Tiga Belas

1.9K 200 10
                                    

Pelukan itu terlalu hangat untuk diurai, hingga keduanya masih memilih saling mendekap. Pukul satu dini hari tadi akhirnya Salma dan Rony sampai di rumah mereka. Sekarang sudah pukul dua, lima belas menit lalu mereka selesai berganti pakaian dan membersihkan diri. Selama lima belas menit berada di atas tempat tidur, keduanya saling mendekap tanpa seorangpun berniat melepaskan.

Rasanya sudah banyak waktu terbuang akibat jarak yang selama ini memisahkan.

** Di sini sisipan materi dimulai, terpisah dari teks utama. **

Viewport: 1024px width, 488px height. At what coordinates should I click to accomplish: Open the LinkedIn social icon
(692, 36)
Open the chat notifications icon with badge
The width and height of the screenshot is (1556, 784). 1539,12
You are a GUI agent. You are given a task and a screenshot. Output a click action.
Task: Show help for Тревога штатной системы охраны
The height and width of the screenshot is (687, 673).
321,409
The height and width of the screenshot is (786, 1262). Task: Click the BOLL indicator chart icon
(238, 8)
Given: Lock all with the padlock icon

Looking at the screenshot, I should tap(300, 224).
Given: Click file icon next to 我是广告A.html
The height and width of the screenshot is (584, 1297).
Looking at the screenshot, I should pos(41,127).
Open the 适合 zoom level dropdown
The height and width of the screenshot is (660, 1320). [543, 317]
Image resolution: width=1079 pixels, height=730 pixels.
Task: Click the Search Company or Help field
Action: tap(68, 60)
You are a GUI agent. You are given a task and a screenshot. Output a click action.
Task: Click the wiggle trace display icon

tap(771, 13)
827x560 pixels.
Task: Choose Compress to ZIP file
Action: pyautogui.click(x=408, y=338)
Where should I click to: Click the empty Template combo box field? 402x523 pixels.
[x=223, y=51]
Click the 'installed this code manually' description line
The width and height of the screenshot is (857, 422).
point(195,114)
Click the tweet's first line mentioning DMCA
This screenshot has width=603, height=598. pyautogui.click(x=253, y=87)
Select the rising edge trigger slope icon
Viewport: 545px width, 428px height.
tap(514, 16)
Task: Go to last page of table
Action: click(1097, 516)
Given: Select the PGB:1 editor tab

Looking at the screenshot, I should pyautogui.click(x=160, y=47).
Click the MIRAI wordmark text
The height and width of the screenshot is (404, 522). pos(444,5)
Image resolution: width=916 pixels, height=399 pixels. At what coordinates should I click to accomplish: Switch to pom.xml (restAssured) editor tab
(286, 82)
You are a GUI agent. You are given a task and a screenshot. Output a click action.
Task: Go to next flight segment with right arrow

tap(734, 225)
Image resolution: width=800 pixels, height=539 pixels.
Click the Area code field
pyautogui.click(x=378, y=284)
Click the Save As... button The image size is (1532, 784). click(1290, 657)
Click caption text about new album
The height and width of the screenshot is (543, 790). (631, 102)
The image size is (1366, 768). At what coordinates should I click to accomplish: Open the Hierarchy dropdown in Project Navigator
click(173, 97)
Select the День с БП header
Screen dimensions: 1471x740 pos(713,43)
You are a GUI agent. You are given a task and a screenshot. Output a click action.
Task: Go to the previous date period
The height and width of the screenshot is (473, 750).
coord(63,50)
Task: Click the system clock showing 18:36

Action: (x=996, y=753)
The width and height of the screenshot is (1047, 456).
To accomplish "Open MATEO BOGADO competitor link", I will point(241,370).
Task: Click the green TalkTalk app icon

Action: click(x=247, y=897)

Jadi sekarang, terlebih saat sedang berduaan mereka akan memilih saling memeluk. Setelah menikah mereka tidak pernah berjauhan selain urusan pekerjaan. Itupun tidak bisa lama. Baik Salma maupun Rony, saat ada pekerjaan di luar kota.  Malamnya tampil besok paginya pasti segera pulang. Tidak berniat untuk sekadar bersantai untuk menikmati suasana di kota tersebut. Pulang rasanya jauh lebih menyenangkan. Terlebih bagi Rony.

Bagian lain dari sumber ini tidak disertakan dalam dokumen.